Segment Start: Input

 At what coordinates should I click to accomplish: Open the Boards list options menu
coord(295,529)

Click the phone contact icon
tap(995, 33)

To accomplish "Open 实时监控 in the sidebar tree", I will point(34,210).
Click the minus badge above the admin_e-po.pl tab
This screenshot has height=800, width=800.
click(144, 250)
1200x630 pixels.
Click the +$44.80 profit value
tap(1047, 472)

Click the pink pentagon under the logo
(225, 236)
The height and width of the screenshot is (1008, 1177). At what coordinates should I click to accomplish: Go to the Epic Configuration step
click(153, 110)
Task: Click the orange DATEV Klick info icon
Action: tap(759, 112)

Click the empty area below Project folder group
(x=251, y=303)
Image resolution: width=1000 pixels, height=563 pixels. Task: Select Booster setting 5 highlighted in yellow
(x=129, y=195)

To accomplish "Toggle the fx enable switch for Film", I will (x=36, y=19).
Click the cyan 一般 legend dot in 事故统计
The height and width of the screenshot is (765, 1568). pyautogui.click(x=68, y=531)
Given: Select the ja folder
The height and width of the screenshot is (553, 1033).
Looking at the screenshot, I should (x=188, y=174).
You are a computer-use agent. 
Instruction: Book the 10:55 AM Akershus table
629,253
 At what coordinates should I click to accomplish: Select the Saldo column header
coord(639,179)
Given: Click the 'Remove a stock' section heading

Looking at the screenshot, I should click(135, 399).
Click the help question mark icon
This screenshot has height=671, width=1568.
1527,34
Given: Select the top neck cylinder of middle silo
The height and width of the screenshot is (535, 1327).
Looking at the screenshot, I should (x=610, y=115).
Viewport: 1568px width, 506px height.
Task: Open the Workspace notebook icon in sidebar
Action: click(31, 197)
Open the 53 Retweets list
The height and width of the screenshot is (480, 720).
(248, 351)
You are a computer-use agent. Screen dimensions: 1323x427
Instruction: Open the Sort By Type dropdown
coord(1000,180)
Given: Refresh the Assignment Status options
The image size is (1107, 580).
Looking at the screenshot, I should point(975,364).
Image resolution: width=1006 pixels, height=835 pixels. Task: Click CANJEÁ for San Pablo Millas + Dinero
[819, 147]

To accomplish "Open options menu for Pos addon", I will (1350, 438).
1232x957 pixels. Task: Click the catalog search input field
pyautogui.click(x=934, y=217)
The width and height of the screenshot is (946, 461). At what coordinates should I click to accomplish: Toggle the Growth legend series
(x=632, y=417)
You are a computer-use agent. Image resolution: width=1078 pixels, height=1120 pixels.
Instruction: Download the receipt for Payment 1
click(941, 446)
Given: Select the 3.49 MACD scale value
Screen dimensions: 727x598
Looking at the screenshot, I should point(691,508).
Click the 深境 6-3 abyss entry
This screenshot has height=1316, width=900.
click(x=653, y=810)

Segment End: Input

Task brief. Which of the lines above carry the string "will"? Pick them out and copy them.

Task output.
To accomplish "Open 实时监控 in the sidebar tree", I will point(34,210).
To accomplish "Toggle the fx enable switch for Film", I will (x=36, y=19).
To accomplish "Open options menu for Pos addon", I will (1350, 438).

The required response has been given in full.